There’s another wrinkle in the Northern Pass controversy, with a number of smaller New England utilities–and potential Northern Pass competitors–coming out in opposition to the project. Annmarie Timmins reports today in the Concord Monitor that the New England Power Generators Association objects to Northern Pass on a number of grounds:
“Changes to the state’s eminent domain law and renewable energy requirements topped the list of concerns aired by the New England Power Generators Association.
High on the list too was a loss of jobs if Northern Pass puts smaller energy providers out of business. The group represents 16 generators of power, including gas, oil, nuclear and hydro, in New England. In a five-page paper released yesterday, the association urged state and civic leaders as well as lawmakers to consider those concerns before supporting Northern Pass.

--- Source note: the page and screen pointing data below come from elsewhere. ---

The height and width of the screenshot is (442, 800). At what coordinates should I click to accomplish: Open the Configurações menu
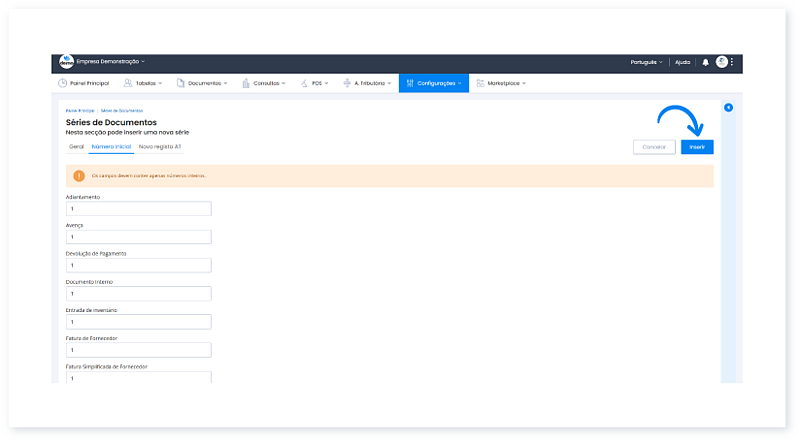click(x=434, y=83)
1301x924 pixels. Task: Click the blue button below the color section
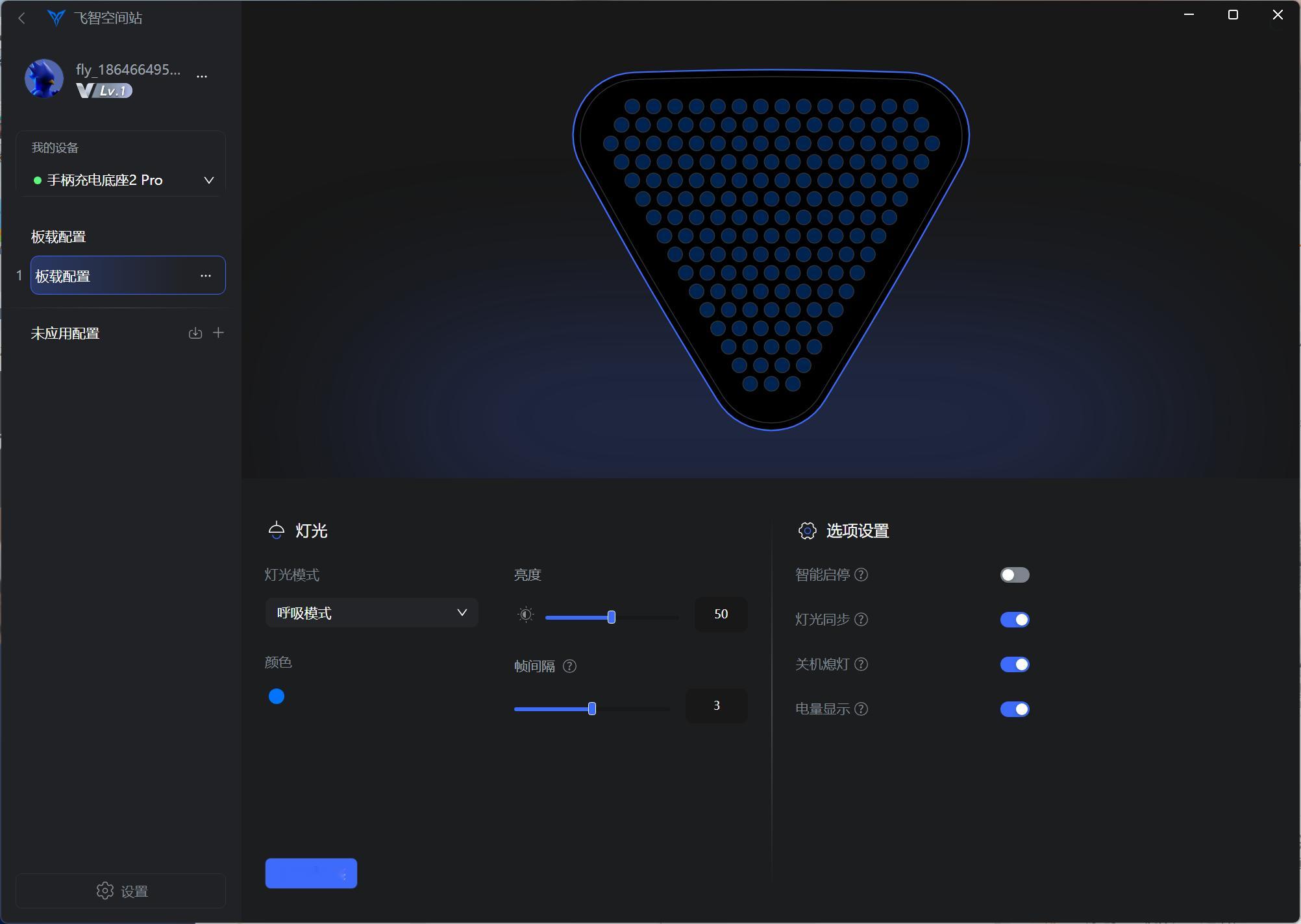point(311,873)
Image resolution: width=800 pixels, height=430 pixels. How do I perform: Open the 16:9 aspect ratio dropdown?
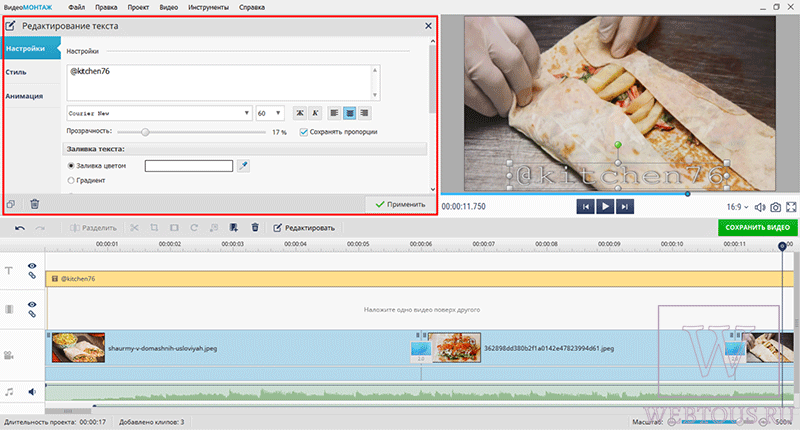[x=737, y=207]
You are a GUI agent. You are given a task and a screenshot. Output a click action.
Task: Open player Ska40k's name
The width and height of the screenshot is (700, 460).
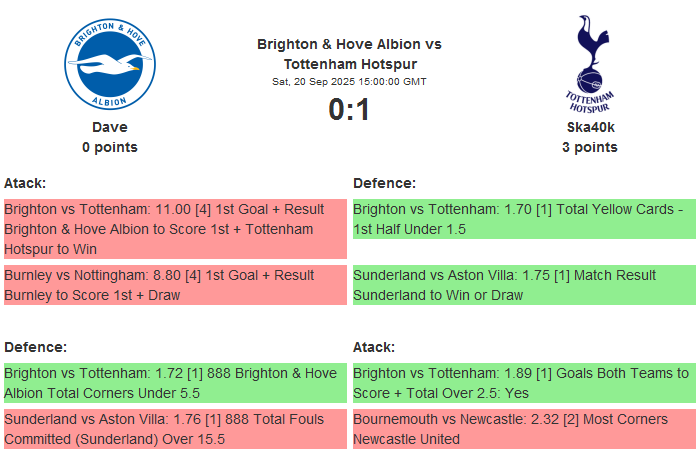pyautogui.click(x=589, y=127)
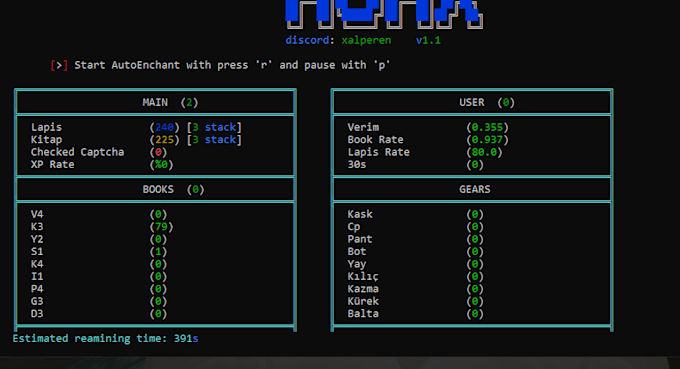
Task: Click the Kitap count value 225
Action: (x=164, y=140)
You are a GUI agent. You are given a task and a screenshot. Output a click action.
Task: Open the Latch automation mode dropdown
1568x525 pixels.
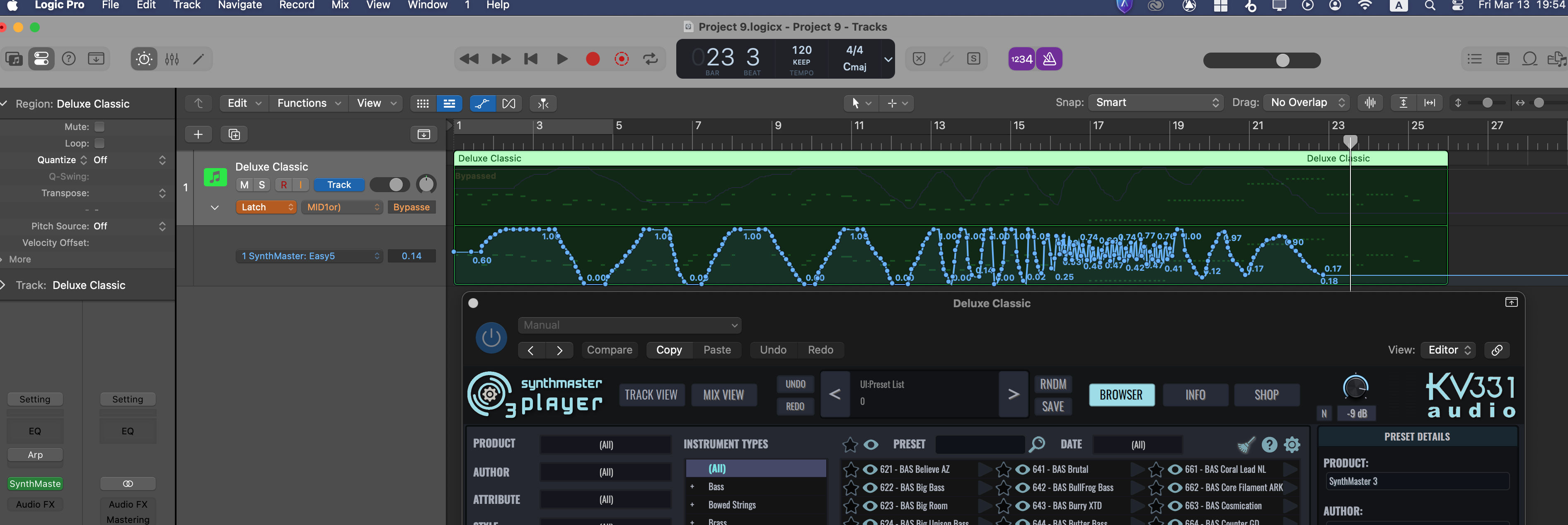[x=266, y=207]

“We feel like in order for this project to go forward, (Northern Pass officials) are seeking special treatment that our members . . . wouldn’t be able to get,” said Sandi Hennequin, vice president of the association. Such advantages, she said, would give…Northern Pass such a financial advantage, its competitors couldn’t compete and other, smaller sources of energy wouldn’t be developed.
Martin Murray, spokesman for Northern Pass, could not be reached for comment.”
By publicly coming out against the Northern Pass project, Timmins reports, the New England Power Generators Association joins the ranks of other dissenters, primarily environmental groups.